**TASK ITEM**
From the line containing "Screen dimensions: 1568x527" onward to the last line of the data below, copy each line exactly and add nothing.

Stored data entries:
|---|
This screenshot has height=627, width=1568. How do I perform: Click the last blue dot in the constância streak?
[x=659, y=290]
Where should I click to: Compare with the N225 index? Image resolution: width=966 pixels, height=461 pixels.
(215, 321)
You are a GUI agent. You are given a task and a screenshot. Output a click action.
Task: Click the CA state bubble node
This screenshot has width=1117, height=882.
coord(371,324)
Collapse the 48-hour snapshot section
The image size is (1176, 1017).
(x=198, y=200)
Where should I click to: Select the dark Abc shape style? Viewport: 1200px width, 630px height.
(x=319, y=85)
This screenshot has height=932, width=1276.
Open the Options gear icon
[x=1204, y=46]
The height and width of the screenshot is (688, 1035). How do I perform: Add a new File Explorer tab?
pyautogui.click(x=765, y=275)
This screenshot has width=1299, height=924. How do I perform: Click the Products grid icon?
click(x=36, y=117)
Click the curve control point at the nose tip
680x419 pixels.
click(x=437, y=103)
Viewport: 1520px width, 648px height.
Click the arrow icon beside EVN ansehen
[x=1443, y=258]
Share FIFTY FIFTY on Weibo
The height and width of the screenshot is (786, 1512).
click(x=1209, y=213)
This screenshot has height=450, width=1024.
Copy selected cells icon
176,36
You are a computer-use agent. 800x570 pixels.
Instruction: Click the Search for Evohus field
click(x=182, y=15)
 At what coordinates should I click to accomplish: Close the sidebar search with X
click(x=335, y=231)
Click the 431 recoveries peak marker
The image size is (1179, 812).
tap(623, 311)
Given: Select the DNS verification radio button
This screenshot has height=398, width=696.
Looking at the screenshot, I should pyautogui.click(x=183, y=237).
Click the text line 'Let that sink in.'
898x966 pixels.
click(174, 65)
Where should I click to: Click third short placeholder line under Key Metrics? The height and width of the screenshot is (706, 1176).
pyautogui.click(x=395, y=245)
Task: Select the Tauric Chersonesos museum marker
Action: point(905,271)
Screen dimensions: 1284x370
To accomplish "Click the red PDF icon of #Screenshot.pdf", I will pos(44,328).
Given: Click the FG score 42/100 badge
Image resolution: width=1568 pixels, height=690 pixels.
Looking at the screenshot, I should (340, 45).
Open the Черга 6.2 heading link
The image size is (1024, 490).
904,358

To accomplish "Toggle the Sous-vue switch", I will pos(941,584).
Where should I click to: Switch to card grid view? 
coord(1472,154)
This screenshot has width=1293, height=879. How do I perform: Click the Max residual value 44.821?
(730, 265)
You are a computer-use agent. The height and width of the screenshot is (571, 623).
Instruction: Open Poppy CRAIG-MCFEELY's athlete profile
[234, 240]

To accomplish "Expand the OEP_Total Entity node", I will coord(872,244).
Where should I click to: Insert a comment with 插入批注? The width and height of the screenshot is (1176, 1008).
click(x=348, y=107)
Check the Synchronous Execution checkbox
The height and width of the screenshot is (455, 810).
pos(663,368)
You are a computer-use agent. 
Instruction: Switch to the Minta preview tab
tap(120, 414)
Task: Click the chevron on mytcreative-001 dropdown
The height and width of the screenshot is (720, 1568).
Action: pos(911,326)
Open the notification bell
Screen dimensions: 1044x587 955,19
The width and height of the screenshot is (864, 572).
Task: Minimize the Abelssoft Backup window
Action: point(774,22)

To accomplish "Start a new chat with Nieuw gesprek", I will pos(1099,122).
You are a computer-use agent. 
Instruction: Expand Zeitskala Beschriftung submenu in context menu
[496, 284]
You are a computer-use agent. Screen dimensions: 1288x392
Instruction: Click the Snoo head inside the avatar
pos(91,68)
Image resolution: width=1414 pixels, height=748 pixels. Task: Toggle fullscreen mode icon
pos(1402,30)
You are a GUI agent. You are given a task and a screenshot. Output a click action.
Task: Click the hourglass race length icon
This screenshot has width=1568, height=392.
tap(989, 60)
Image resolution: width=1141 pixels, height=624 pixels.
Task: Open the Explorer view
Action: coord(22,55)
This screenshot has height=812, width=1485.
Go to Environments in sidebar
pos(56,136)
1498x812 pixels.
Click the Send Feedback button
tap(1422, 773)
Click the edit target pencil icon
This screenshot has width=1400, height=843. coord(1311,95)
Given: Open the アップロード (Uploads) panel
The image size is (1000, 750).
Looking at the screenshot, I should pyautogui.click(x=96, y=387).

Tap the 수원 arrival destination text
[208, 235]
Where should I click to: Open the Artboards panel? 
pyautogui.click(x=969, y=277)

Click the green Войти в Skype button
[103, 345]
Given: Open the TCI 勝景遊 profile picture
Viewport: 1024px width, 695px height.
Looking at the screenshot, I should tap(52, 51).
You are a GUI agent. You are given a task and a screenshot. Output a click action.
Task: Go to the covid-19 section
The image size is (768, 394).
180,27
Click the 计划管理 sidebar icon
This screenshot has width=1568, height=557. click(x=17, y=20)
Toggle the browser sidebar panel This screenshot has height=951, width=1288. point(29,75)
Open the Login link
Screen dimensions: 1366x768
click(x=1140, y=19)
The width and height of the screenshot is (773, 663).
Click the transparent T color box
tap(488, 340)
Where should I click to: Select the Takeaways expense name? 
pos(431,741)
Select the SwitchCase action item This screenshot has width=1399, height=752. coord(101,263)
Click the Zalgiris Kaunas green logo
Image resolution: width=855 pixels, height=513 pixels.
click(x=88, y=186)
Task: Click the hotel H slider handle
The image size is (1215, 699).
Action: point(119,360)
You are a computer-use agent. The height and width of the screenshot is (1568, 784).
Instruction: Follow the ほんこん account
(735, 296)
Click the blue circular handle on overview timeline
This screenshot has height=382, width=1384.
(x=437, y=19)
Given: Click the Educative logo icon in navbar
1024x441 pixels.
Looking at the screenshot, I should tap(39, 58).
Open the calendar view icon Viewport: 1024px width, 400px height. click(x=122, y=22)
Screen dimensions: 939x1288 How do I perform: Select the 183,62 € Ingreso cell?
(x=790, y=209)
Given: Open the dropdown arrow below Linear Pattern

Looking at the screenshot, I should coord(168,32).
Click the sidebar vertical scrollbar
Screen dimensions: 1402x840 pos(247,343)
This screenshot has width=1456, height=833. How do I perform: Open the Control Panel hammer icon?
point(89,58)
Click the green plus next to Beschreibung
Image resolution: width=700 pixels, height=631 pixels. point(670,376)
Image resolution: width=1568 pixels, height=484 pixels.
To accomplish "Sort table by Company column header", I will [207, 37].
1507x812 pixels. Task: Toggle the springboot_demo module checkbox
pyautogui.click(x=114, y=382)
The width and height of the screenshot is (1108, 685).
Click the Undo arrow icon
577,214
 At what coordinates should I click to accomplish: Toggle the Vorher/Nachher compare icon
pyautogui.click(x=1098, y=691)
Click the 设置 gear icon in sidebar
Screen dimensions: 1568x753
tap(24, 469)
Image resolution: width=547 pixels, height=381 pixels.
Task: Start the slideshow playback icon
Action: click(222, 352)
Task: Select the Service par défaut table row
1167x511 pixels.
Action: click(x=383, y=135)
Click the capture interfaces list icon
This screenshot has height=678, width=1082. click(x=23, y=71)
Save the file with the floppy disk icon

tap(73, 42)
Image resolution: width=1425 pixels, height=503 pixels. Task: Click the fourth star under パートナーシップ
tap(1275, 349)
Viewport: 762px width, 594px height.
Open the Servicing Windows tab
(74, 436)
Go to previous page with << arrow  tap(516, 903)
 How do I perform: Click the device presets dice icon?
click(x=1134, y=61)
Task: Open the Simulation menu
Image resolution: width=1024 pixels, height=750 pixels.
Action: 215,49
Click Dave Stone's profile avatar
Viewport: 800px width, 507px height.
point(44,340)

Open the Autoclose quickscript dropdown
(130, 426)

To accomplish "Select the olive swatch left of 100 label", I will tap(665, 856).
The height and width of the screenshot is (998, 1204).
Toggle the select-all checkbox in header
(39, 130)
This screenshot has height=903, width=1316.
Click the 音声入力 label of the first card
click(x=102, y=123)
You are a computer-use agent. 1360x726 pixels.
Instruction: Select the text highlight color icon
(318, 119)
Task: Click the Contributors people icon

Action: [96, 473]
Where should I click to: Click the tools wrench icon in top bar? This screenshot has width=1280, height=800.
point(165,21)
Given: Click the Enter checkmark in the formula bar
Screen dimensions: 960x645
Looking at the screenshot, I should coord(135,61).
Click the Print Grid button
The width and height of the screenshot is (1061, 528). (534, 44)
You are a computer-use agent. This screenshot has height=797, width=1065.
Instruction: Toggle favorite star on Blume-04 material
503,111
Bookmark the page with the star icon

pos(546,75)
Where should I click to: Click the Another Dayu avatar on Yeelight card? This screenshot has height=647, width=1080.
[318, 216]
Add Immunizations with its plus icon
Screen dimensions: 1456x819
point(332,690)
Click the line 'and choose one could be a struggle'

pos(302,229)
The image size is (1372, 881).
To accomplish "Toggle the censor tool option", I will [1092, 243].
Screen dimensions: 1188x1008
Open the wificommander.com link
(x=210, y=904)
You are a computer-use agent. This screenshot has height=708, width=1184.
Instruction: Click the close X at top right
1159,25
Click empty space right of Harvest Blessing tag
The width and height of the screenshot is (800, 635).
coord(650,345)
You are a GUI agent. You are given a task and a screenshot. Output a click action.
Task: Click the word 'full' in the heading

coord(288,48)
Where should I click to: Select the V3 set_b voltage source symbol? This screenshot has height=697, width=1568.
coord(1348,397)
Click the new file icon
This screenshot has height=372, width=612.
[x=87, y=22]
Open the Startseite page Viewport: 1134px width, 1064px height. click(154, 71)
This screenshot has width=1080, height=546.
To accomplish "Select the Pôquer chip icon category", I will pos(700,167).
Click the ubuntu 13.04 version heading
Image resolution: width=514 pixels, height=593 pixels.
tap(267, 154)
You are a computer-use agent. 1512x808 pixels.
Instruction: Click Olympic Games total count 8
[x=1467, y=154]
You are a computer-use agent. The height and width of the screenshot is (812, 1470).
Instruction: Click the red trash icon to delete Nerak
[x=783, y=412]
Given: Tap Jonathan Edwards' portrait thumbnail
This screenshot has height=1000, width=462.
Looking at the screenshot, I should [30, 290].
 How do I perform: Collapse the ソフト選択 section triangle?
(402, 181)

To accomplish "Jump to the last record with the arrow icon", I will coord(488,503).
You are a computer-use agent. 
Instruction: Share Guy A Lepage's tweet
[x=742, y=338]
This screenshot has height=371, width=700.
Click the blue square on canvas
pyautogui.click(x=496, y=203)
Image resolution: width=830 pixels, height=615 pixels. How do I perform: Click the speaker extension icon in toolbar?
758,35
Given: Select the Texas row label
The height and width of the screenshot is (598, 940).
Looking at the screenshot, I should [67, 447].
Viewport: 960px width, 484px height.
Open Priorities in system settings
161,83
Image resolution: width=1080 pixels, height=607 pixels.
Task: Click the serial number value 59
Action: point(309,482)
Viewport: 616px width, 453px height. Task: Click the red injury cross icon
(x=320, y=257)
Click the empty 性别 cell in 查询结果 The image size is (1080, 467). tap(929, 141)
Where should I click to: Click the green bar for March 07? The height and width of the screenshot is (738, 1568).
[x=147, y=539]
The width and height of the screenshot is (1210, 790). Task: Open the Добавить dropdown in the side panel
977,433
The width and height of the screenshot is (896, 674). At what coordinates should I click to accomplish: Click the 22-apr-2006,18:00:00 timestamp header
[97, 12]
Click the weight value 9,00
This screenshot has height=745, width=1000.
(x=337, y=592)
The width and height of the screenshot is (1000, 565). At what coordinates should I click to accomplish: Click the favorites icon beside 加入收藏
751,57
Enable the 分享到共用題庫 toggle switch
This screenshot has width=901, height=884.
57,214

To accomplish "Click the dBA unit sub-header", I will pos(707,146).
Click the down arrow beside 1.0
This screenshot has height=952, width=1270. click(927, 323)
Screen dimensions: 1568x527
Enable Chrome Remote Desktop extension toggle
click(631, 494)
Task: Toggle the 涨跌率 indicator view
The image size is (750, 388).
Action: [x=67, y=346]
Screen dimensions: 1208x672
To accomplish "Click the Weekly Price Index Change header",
|---|
**FINAL ANSWER**
Screen dimensions: 1568x527
Enable Chrome Remote Desktop extension toggle
click(631, 494)
Task: Toggle the 涨跌率 indicator view
The image size is (750, 388).
Action: [x=67, y=346]
Screen dimensions: 1208x672
To accomplish "Click the Weekly Price Index Change header",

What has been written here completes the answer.